Consignes de travail → Recopiez ces lignes à l'identique, sans rien omettre de la liste qui suit.

[Lignes indiquant l'emplacement des cibles]
>>
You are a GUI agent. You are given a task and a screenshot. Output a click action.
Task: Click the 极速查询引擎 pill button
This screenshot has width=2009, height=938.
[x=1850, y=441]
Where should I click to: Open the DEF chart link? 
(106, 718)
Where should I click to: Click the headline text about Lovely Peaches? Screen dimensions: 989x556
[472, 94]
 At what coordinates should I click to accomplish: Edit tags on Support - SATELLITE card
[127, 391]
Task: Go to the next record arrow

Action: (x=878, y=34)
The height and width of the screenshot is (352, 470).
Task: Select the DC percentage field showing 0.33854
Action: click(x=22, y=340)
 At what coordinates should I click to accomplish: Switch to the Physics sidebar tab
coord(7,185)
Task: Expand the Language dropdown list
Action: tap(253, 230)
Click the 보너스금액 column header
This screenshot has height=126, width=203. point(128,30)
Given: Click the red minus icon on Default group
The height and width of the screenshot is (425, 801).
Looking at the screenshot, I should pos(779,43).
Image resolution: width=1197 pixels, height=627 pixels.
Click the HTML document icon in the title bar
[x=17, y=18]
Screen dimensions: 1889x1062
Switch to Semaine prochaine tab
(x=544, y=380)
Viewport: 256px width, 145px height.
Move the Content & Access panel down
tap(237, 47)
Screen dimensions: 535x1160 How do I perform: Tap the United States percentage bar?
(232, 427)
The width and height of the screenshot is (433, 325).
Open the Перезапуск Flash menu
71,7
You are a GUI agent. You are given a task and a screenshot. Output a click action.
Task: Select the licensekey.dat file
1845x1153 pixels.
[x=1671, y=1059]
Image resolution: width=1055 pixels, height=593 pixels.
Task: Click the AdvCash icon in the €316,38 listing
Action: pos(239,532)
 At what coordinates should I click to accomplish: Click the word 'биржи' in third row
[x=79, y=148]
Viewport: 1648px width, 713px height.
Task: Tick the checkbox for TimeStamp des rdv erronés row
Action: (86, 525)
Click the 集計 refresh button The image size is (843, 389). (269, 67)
<<
Réponse attendue →
You are a GUI agent. You are given a task and a screenshot. Output a click action.
Task: Click the 极速查询引擎 pill button
This screenshot has width=2009, height=938.
[x=1850, y=441]
Where should I click to: Open the DEF chart link? 
(106, 718)
Where should I click to: Click the headline text about Lovely Peaches? Screen dimensions: 989x556
[472, 94]
 At what coordinates should I click to accomplish: Edit tags on Support - SATELLITE card
[127, 391]
Task: Go to the next record arrow

Action: (x=878, y=34)
The height and width of the screenshot is (352, 470).
Task: Select the DC percentage field showing 0.33854
Action: click(x=22, y=340)
 At what coordinates should I click to accomplish: Switch to the Physics sidebar tab
coord(7,185)
Task: Expand the Language dropdown list
Action: tap(253, 230)
Click the 보너스금액 column header
This screenshot has height=126, width=203. point(128,30)
Given: Click the red minus icon on Default group
The height and width of the screenshot is (425, 801).
Looking at the screenshot, I should pos(779,43).
Image resolution: width=1197 pixels, height=627 pixels.
Click the HTML document icon in the title bar
[x=17, y=18]
Screen dimensions: 1889x1062
Switch to Semaine prochaine tab
(x=544, y=380)
Viewport: 256px width, 145px height.
Move the Content & Access panel down
tap(237, 47)
Screen dimensions: 535x1160 How do I perform: Tap the United States percentage bar?
(232, 427)
The width and height of the screenshot is (433, 325).
Open the Перезапуск Flash menu
71,7
You are a GUI agent. You are given a task and a screenshot. Output a click action.
Task: Select the licensekey.dat file
1845x1153 pixels.
[x=1671, y=1059]
Image resolution: width=1055 pixels, height=593 pixels.
Task: Click the AdvCash icon in the €316,38 listing
Action: pos(239,532)
 At what coordinates should I click to accomplish: Click the word 'биржи' in third row
[x=79, y=148]
Viewport: 1648px width, 713px height.
Task: Tick the checkbox for TimeStamp des rdv erronés row
Action: (86, 525)
Click the 集計 refresh button The image size is (843, 389). (269, 67)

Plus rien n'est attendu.